吉野弘詩集 (岩波文庫 緑 220-1)
吉野弘詩集 (岩波文庫 緑 220-1) / 感想・レビュー
ちゃちゃ
私たちの人生は決して自分だけでは完結しない。花が偶然訪れた虫や風に受粉を手伝ってもらうように、不完全な私たちが成熟してゆくためには、誰かに手を貸してもらわなければならない。自分の中の欠如を満たすために、時には人に支えられ、時には人を支える。そのために、私たちは自分が未熟であるという認識と謙虚な姿勢が必要なのではないか。退職したときにふと大好きな吉野弘「生命は」の詩の一節が浮かんだ。巡り会う生命の不思議。「私もあるとき/誰かのための虻(あぶ)だったろう/あなたもあるとき/私のための風だったかもしれない」
2019/04/30
佐島楓
確か北村薫さんのアンソロジーで初めて出会った詩人。「夕焼け」のどこにでもありそうな、だけど希少なドラマ性など、言葉によって日常が裏返されてしまう体験ができる。理性的な詩だと思う。
2019/06/11
いっち
吉野弘さんの詩はわかりやすい。わかったような気になれる。「I was born」での少年の言葉、「人間は生まれさせられるんだ。自分の意志ではないんだね」に、心から同調する。一方、「仕事」では、元同僚が退職し、老け込んでしまった。しかし、元同僚は、新たな仕事を見つけると若返った。若返った元同僚の姿を見た主人公は、「何かを失ったあとの彼のような気」がする。「ほんとうの彼ではないような気」がする。「ほんとうの彼」とは、仕事を辞め、老け込んでしまった姿の元同僚だ。それを「ほんとうの彼」と表現する視点が面白かった。

* _課題 1_:
抜粋のちゃちゃの感想によると、退職したときに頭に浮かんだのは吉野弘のどの詩ですか。
次のエントリーは上の抜粋とは関係がありません。

* _掲載エントリー_:
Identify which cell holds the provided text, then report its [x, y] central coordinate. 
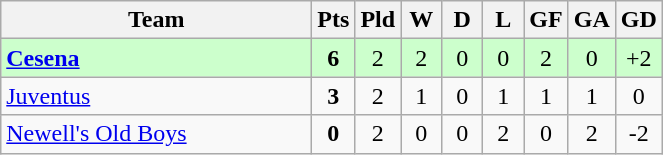
GA [592, 20]
+2 [638, 58]
Cesena [156, 58]
D [462, 20]
Team [156, 20]
Newell's Old Boys [156, 134]
Pts [334, 20]
Pld [378, 20]
L [504, 20]
W [422, 20]
GD [638, 20]
-2 [638, 134]
GF [546, 20]
Juventus [156, 96]
6 [334, 58]
3 [334, 96]
Determine the (X, Y) coordinate at the center of the cell enclosing the given text.  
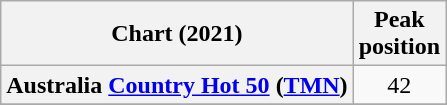
42 (399, 85)
Peak position (399, 34)
Chart (2021) (177, 34)
Australia Country Hot 50 (TMN) (177, 85)
Determine the (x, y) coordinate at the center of the cell enclosing the given text.  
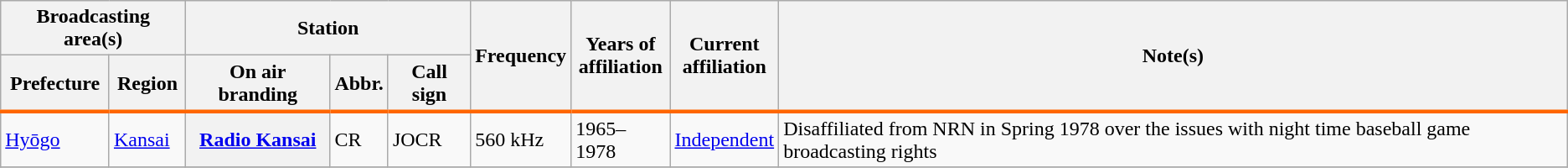
Frequency (521, 56)
Disaffiliated from NRN in Spring 1978 over the issues with night time baseball game broadcasting rights (1173, 139)
Years ofaffiliation (621, 56)
JOCR (429, 139)
Abbr. (359, 84)
Note(s) (1173, 56)
Station (328, 28)
Radio Kansai (258, 139)
Kansai (147, 139)
560 kHz (521, 139)
Independent (725, 139)
CR (359, 139)
Hyōgo (55, 139)
Currentaffiliation (725, 56)
Region (147, 84)
Prefecture (55, 84)
Call sign (429, 84)
1965–1978 (621, 139)
Broadcasting area(s) (94, 28)
On air branding (258, 84)
Return the [X, Y] coordinate for the center point of the cell that contains the specified text.  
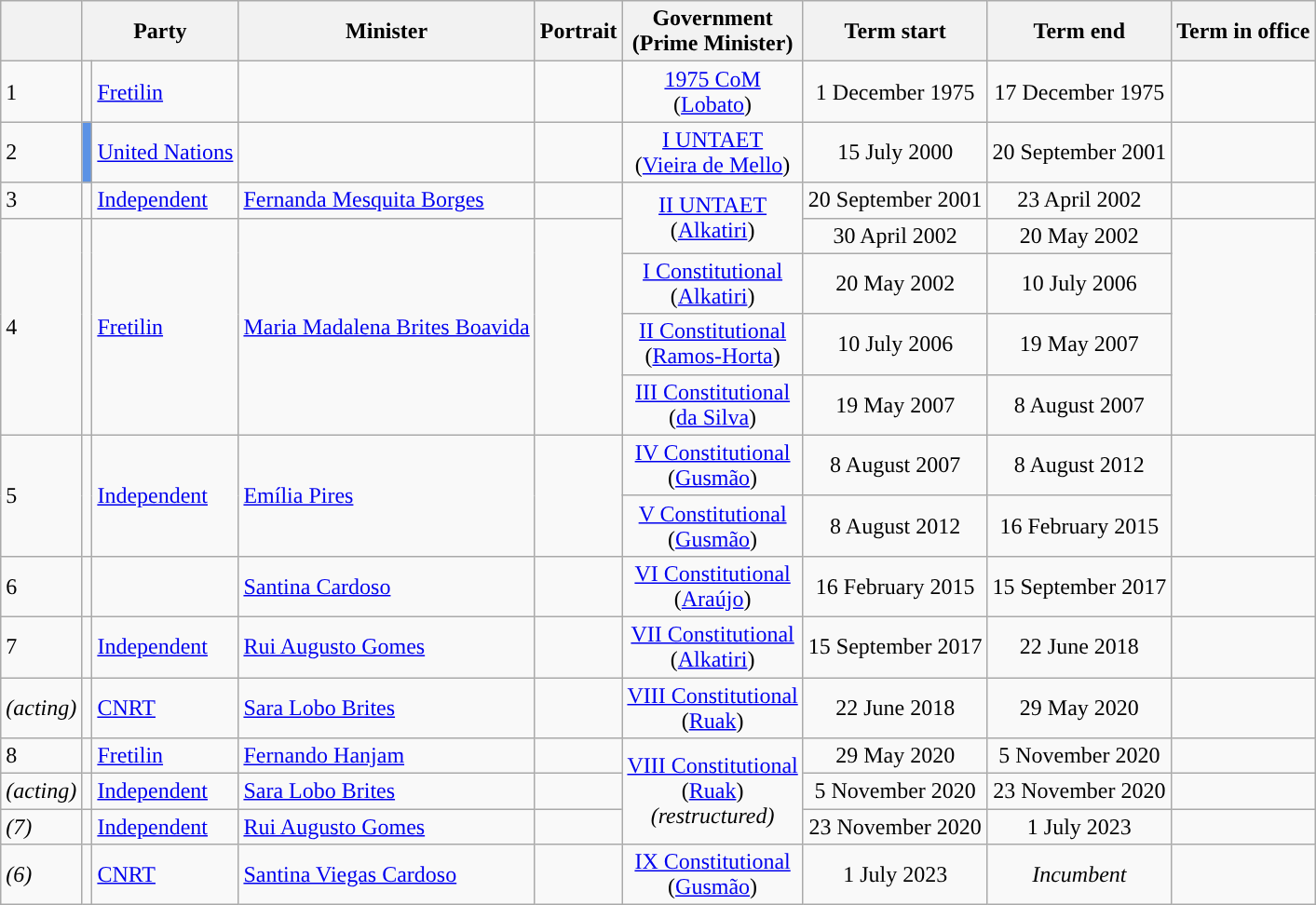
Fernando Hanjam [387, 756]
3 [41, 200]
Minister [387, 32]
VII Constitutional(Alkatiri) [712, 646]
1975 CoM(Lobato) [712, 91]
Government(Prime Minister) [712, 32]
VI Constitutional(Araújo) [712, 587]
5 [41, 495]
IV Constitutional(Gusmão) [712, 466]
Term start [895, 32]
1 December 1975 [895, 91]
VIII Constitutional(Ruak) [712, 708]
30 April 2002 [895, 236]
1 [41, 91]
United Nations [166, 153]
V Constitutional(Gusmão) [712, 525]
Emília Pires [387, 495]
Santina Viegas Cardoso [387, 875]
III Constitutional(da Silva) [712, 404]
(6) [41, 875]
Term in office [1243, 32]
23 April 2002 [1079, 200]
Incumbent [1079, 875]
II Constitutional(Ramos-Horta) [712, 345]
Portrait [578, 32]
Term end [1079, 32]
I UNTAET(Vieira de Mello) [712, 153]
IX Constitutional(Gusmão) [712, 875]
VIII Constitutional(Ruak)(restructured) [712, 792]
(7) [41, 827]
6 [41, 587]
17 December 1975 [1079, 91]
7 [41, 646]
15 July 2000 [895, 153]
Maria Madalena Brites Boavida [387, 326]
8 [41, 756]
Party [160, 32]
2 [41, 153]
Fernanda Mesquita Borges [387, 200]
Santina Cardoso [387, 587]
II UNTAET(Alkatiri) [712, 218]
4 [41, 326]
I Constitutional(Alkatiri) [712, 283]
From the cell containing the given text, extract its center point as (X, Y) coordinate. 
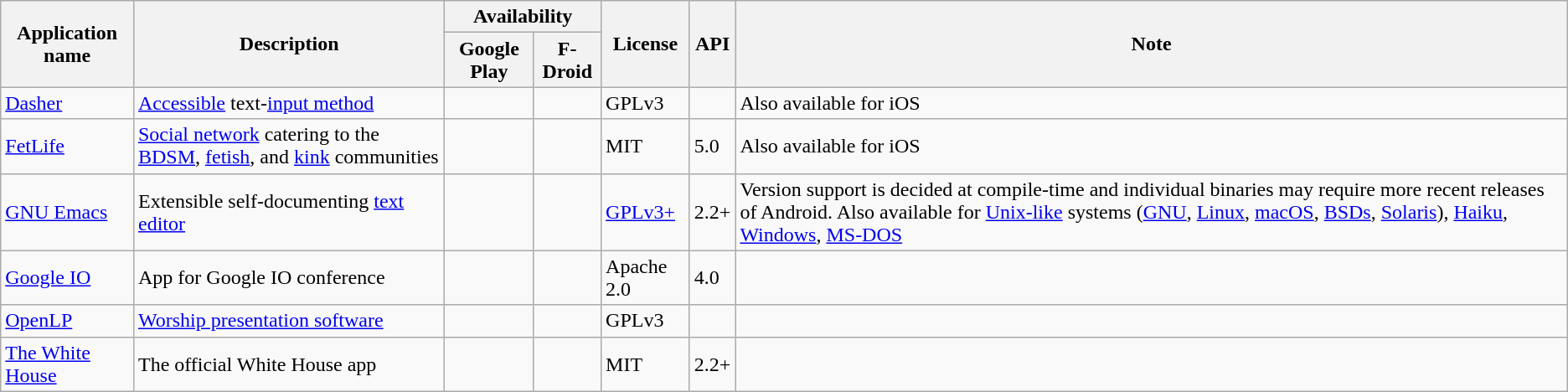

* _課題 2_:
エントリーのうち「Fernando Hanjam [387, 756]」を含む行から「Maria Madalena Brites Boavida [387, 326]」を含む行まで（両端を含む）の行だけを、「Constitutional」を「Const.」に変え、ほかは変えずに示してください。

* _解答 1_:
「生命は」

* _解答 2_:
Fernando Hanjam [387, 756]
3 [41, 200]
Minister [387, 32]
VII Const.(Alkatiri) [712, 646]
1975 CoM(Lobato) [712, 91]
Government(Prime Minister) [712, 32]
VI Const.(Araújo) [712, 587]
5 [41, 495]
IV Const.(Gusmão) [712, 466]
Term start [895, 32]
1 December 1975 [895, 91]
VIII Const.(Ruak) [712, 708]
30 April 2002 [895, 236]
1 [41, 91]
United Nations [166, 153]
V Const.(Gusmão) [712, 525]
Emília Pires [387, 495]
Santina Viegas Cardoso [387, 875]
III Const.(da Silva) [712, 404]
(6) [41, 875]
Term in office [1243, 32]
23 April 2002 [1079, 200]
Incumbent [1079, 875]
II Const.(Ramos-Horta) [712, 345]
Portrait [578, 32]
Term end [1079, 32]
I UNTAET(Vieira de Mello) [712, 153]
IX Const.(Gusmão) [712, 875]
VIII Const.(Ruak)(restructured) [712, 792]
(7) [41, 827]
6 [41, 587]
17 December 1975 [1079, 91]
7 [41, 646]
15 July 2000 [895, 153]
Maria Madalena Brites Boavida [387, 326]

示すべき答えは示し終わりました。